_EXERCISE OBJECTIVE:_
Begin at the line containing "Image resolution: width=661" in the records below, end at the line containing "Given: Enable restore", and retype each line in that span exactly. No other line and no image should appear.

_RECORDS:_
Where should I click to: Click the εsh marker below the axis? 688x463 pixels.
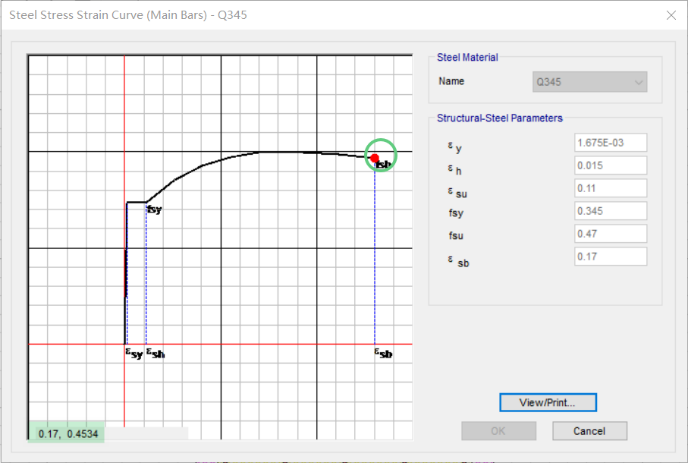tap(156, 353)
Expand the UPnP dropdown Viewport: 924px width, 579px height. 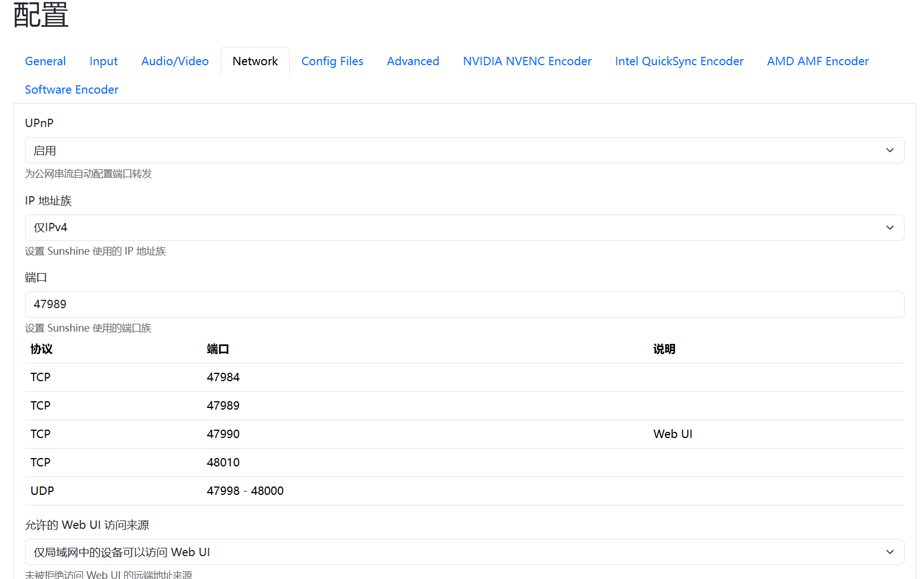click(464, 150)
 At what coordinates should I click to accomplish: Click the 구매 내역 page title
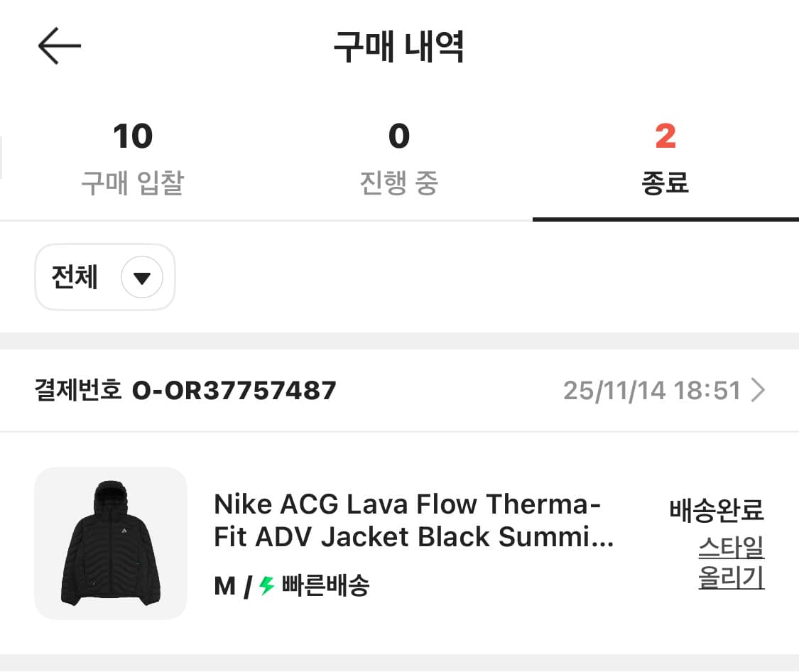399,45
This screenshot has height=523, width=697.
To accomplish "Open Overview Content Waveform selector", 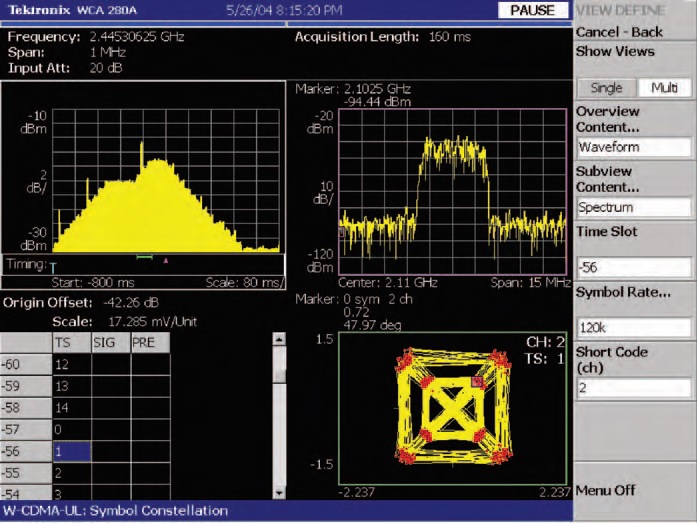I will [634, 147].
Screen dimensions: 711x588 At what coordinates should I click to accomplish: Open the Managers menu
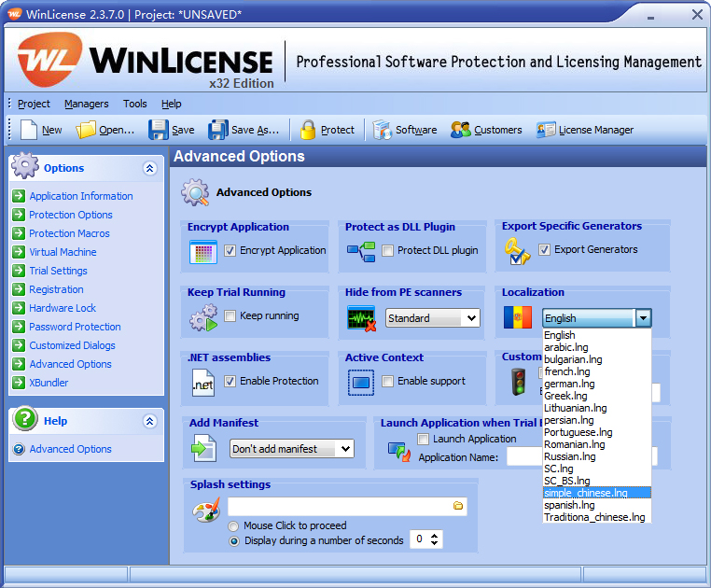coord(86,104)
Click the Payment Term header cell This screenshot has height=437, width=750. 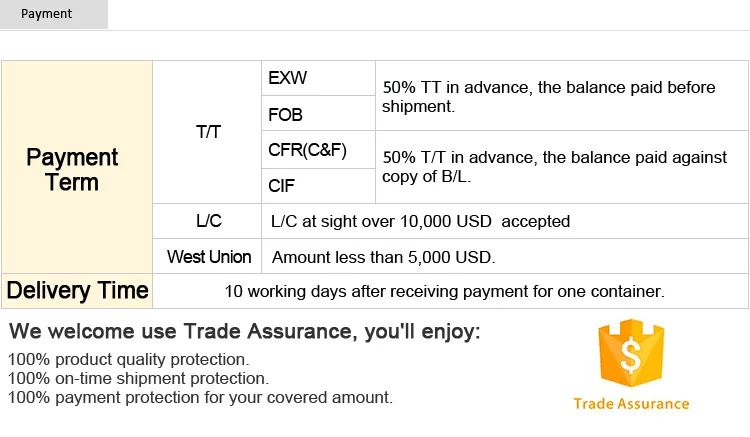click(72, 170)
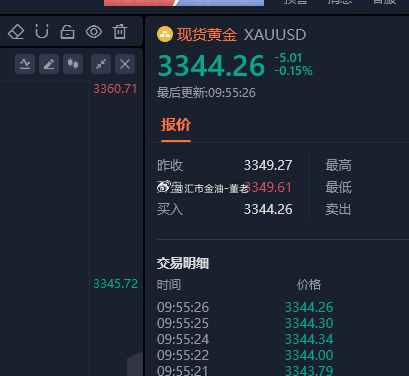This screenshot has height=376, width=409.
Task: Toggle drawings visibility eye icon
Action: point(94,32)

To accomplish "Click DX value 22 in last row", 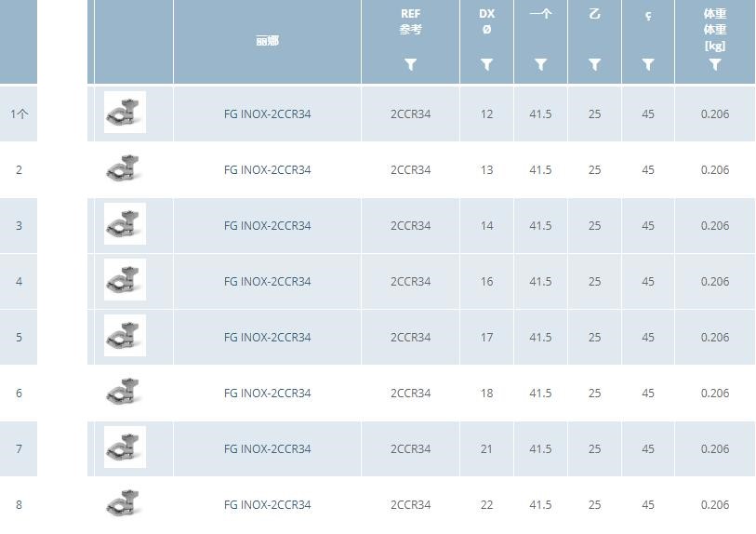I will coord(486,505).
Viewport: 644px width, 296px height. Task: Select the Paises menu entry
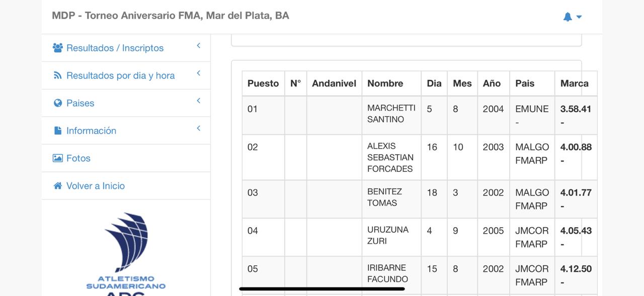click(x=81, y=103)
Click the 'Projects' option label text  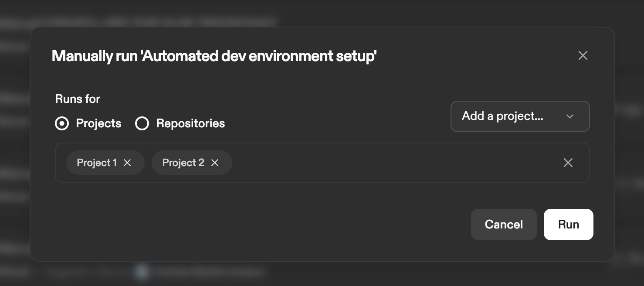98,124
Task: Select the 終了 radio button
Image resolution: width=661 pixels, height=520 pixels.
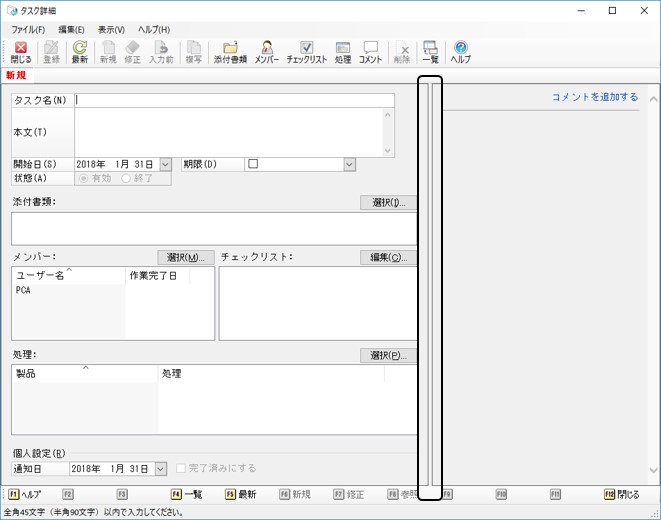Action: (x=127, y=178)

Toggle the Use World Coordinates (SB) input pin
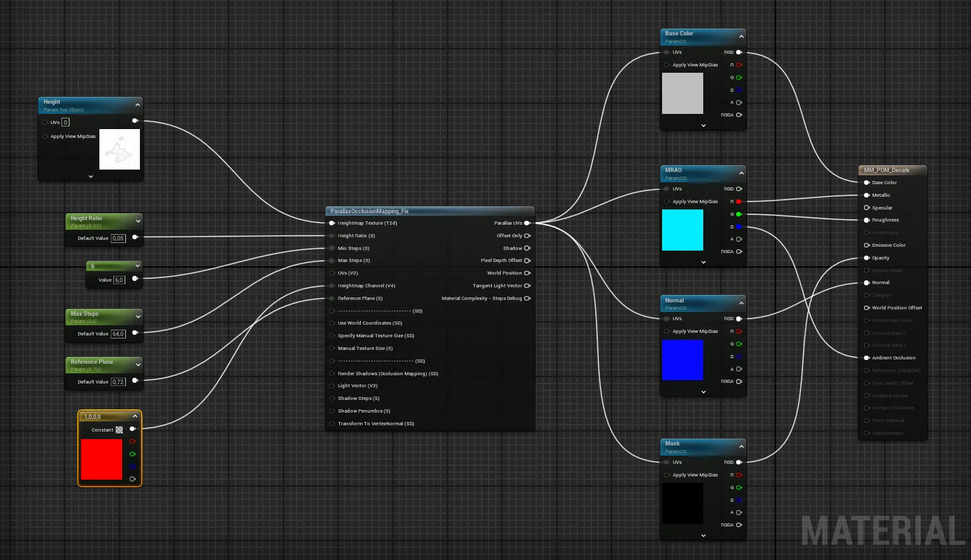(332, 323)
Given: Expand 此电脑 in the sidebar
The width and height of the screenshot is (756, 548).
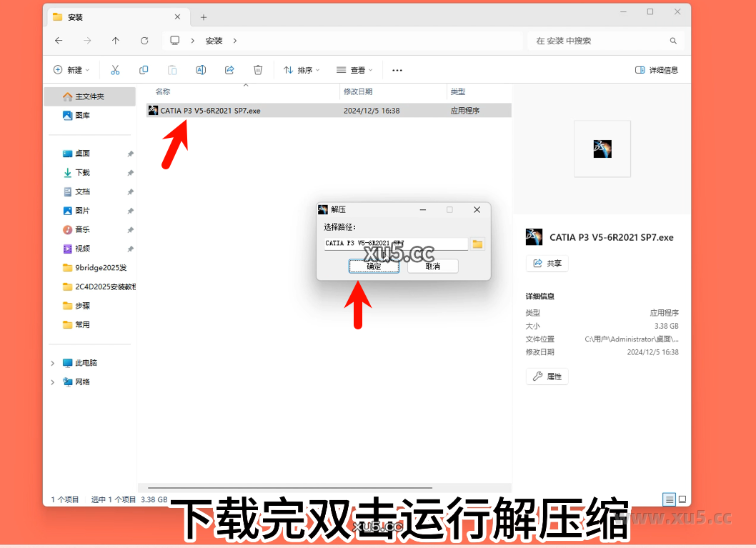Looking at the screenshot, I should pos(51,362).
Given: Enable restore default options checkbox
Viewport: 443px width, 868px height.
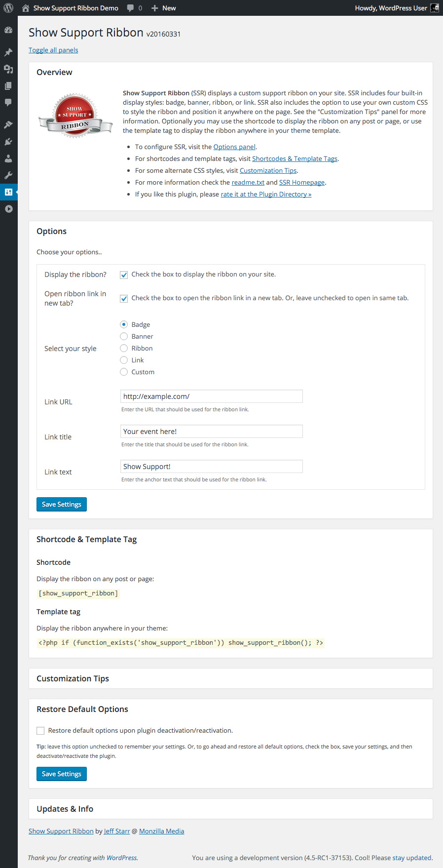Looking at the screenshot, I should click(40, 731).
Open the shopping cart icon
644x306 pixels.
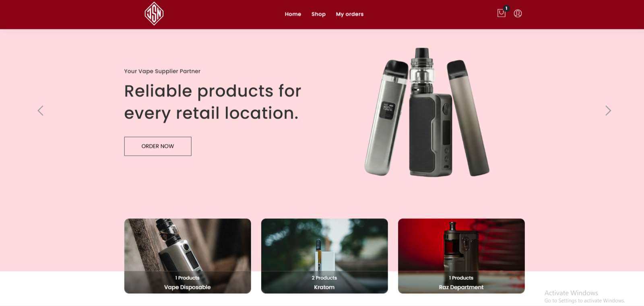click(501, 13)
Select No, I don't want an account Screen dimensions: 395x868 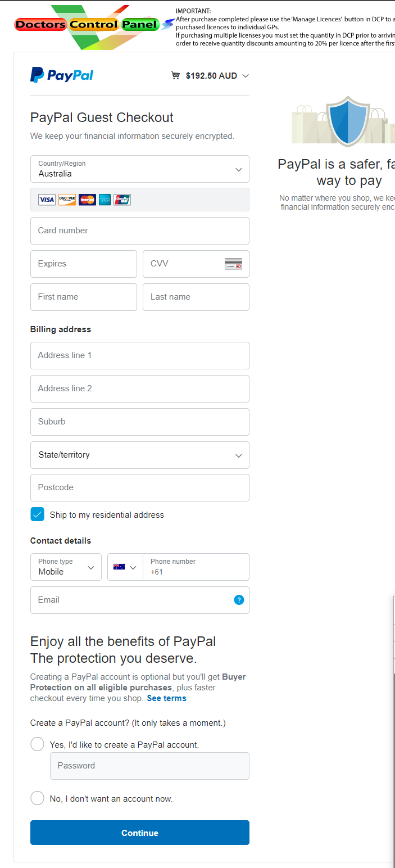tap(38, 798)
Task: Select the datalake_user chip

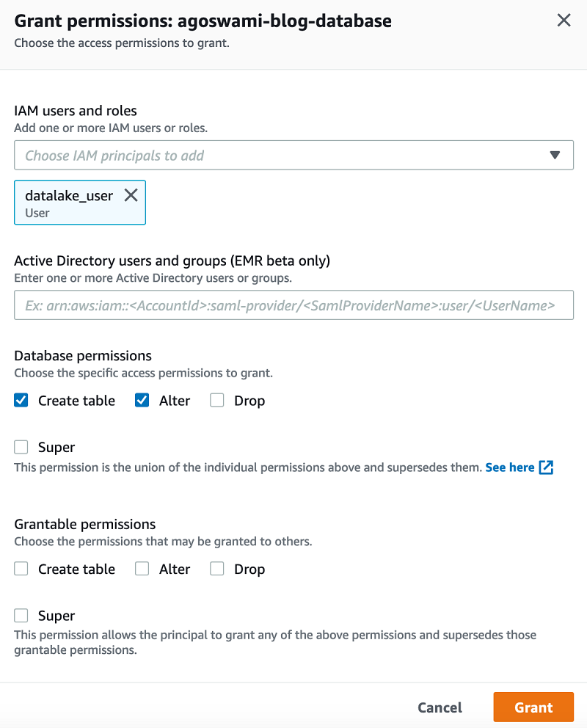Action: tap(69, 202)
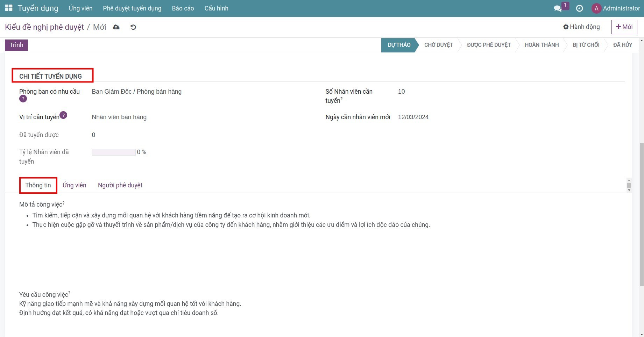Click the discard changes undo icon
This screenshot has width=644, height=337.
(x=133, y=27)
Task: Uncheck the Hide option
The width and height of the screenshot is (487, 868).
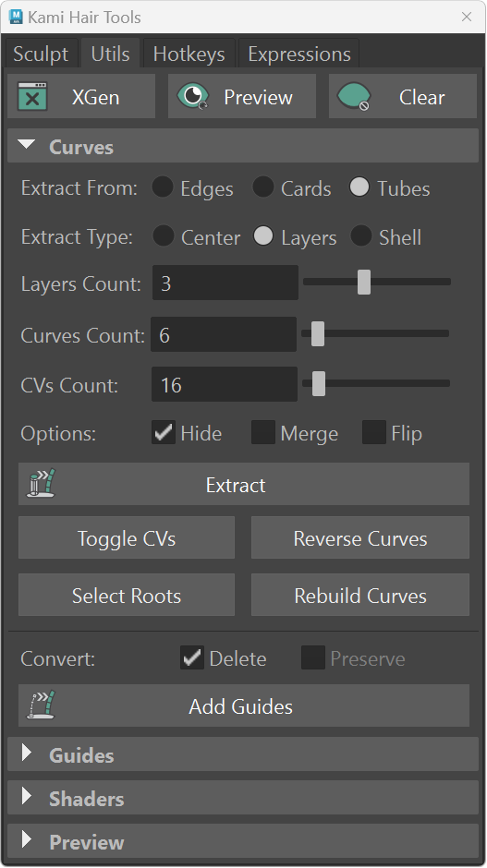Action: [164, 432]
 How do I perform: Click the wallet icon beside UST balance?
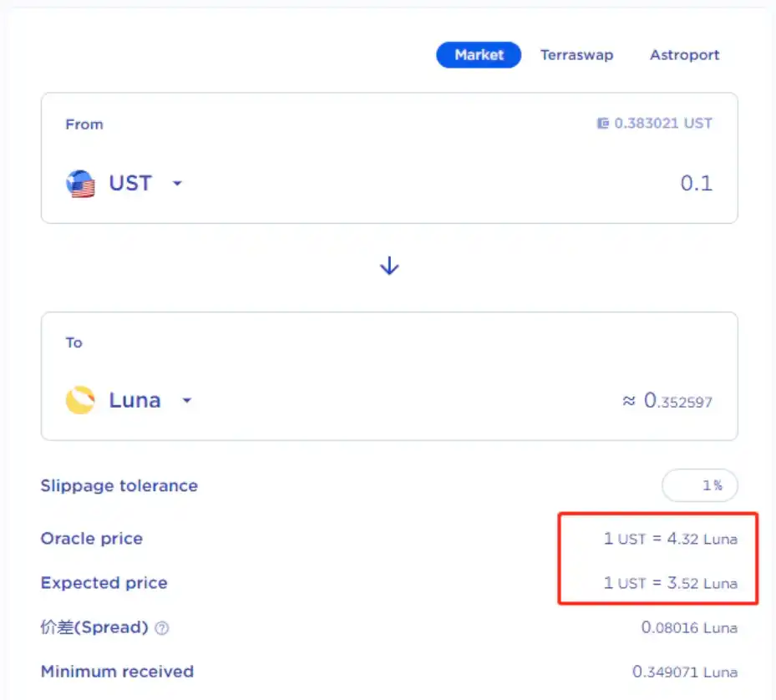(602, 124)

_EXERCISE ANSWER:_
Image resolution: width=661 pixels, height=520 pixels.
Action: (x=127, y=178)

Toggle the Use World Coordinates (SB) input pin
(332, 323)
Given: Expand 此电脑 in the sidebar
The width and height of the screenshot is (756, 548).
Looking at the screenshot, I should pos(51,362).
Given: Enable restore default options checkbox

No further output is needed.